Naturally, most of the facts behind the basis of the film — an event that has since become known as Operation Breakthrough — have been altered drastically or dropped altogether in order to truly sell the family drama Big Miracle. Numerous political and eco-friendly undertones have been added, as has a love story or two, and so on. But that’s all pretty much irrelevant if you’re looking for something to simply be entertained by, because Big Miracle does at least succeed in that respect.
Drew Barrymore takes the lead as Rachel, a gung-ho Greenpeace volunteer who gets tangled in a great big media circus spawned by her kind-hearted reporter ex, Adam (John Krasinski) who discovers three gray whales trapped in the ice near Point Barrow, Alaska. As Rachel attempts to get a local governor (Stephen Root) and oil magnate (Ted Danson) alike to help out with a rescue operation — a task easier said than done since she has ticked them all off on multiple occasions — Adam tries to gain enough media coverage to entice the rest of the world to assist.
Despite all the unnecessary undercurrents (ha, ha) the writers threw in here, Big Miracle emerges as one of those classic matinee flicks wherein entire families would show up to have a good laugh and a good cry. And, essentially, it is just that — only somewhat more pretentious than its predecessors. The cast (which also includes Tim Blake Nelson, Kristen Bell, Dermot Mulroney, John Michael Higgins, and Rob Riggle) delivers sincere enough performances. and the heartwarming tale has the required daily doses of the five basic emotion groups to warrant your attention for 107-minutes.
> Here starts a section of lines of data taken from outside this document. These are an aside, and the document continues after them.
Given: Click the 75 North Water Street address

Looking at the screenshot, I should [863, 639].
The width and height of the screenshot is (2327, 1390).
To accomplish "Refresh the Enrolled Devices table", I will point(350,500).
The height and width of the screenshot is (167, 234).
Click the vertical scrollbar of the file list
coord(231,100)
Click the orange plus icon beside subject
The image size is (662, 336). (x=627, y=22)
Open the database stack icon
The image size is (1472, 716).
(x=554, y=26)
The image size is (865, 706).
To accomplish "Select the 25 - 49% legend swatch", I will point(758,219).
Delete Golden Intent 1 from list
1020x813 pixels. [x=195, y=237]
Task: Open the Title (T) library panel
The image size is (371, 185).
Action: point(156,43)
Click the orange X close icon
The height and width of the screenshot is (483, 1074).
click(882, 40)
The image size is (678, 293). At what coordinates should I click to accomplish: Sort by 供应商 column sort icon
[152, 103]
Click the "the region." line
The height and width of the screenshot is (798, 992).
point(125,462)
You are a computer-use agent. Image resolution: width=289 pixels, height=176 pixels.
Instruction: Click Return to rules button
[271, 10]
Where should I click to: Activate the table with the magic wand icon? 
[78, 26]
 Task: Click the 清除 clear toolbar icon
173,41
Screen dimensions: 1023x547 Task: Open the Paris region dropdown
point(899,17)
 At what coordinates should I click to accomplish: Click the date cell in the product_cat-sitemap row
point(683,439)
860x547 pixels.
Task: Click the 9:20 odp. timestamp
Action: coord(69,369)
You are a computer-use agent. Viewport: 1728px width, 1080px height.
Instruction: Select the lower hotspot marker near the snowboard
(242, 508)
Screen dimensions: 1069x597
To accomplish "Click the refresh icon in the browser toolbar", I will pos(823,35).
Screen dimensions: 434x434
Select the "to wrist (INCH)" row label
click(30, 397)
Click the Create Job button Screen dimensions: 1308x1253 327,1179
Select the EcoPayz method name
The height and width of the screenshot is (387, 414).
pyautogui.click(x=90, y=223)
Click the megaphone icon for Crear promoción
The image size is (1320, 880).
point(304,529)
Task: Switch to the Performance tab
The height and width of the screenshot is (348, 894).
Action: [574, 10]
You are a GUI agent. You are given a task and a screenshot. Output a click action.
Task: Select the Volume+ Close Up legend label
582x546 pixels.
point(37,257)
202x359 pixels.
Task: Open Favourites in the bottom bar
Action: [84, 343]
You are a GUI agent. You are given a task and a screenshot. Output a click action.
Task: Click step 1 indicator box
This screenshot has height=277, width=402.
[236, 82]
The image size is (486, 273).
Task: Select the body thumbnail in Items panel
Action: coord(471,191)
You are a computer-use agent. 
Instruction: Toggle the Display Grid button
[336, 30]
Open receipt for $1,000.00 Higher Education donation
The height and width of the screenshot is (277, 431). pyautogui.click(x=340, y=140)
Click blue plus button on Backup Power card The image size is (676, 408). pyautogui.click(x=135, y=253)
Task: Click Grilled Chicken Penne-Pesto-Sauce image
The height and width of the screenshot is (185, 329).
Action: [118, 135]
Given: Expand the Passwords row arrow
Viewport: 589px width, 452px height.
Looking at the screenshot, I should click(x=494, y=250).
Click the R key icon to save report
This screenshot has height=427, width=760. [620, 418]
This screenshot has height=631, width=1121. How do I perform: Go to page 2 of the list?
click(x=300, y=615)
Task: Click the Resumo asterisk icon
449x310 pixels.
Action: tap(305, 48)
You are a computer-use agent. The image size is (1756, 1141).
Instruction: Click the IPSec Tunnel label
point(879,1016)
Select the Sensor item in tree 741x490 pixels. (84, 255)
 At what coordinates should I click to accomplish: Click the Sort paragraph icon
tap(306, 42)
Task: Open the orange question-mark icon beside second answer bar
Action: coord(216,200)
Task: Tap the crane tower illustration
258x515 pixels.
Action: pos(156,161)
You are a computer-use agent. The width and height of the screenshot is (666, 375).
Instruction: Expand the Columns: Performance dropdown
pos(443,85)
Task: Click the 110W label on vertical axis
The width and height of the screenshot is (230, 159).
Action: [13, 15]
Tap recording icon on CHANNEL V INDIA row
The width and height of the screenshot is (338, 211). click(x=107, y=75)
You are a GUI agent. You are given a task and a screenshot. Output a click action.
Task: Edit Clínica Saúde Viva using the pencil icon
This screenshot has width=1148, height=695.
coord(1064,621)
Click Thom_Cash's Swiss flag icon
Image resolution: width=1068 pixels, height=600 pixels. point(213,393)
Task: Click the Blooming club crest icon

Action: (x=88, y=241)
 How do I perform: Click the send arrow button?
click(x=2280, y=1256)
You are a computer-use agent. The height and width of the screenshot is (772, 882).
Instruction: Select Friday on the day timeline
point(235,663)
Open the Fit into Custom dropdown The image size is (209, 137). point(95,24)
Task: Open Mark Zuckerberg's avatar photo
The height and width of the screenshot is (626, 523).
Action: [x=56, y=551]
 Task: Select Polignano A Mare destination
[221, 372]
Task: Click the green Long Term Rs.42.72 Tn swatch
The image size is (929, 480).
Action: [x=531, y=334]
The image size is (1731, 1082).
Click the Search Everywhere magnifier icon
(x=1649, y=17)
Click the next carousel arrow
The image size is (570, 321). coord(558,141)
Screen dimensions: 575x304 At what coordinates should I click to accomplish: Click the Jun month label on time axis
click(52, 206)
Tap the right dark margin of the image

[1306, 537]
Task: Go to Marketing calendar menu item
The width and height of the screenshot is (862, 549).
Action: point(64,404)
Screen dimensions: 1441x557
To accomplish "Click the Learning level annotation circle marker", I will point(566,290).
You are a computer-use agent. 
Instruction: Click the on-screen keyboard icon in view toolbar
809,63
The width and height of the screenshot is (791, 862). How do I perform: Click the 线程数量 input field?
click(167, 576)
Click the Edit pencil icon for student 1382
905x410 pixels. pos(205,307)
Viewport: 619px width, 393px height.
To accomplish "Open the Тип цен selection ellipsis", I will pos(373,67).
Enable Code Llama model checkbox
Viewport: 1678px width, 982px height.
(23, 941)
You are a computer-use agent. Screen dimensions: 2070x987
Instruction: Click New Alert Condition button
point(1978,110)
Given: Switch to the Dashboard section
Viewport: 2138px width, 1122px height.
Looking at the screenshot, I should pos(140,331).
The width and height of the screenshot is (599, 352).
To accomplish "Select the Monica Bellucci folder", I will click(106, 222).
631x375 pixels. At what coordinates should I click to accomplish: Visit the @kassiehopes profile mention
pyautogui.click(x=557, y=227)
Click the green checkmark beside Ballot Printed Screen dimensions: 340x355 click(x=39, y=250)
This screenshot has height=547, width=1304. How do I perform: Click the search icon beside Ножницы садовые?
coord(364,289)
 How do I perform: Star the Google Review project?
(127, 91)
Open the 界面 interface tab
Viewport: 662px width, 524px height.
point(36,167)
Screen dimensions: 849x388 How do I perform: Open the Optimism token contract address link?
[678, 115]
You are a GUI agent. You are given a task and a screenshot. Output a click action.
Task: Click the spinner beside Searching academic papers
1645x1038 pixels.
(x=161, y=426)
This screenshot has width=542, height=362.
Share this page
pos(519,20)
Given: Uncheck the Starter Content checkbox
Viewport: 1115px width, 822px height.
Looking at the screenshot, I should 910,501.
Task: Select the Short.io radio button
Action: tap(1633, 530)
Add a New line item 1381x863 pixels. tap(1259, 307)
Universal Studios Home Entertainment brings us Big Miracle to Blu-ray with a beautiful High-Def transfer and DTS-HD MA 5.1 soundtrack that are surely just as crowd-pleasing as the feature film itself was in theaters. The Blu-ray of this Blu-ray/DVD/Digital Copy/UltraViolet combo pack also includes several special features: an audio commentary with director Ken Kwapis, two behind-the-scenes subjects, and a couple of deleted scenes.
In short: you shouldn’t expect that big of a miracle out of this one, but you should at least expect a good, rather generic time.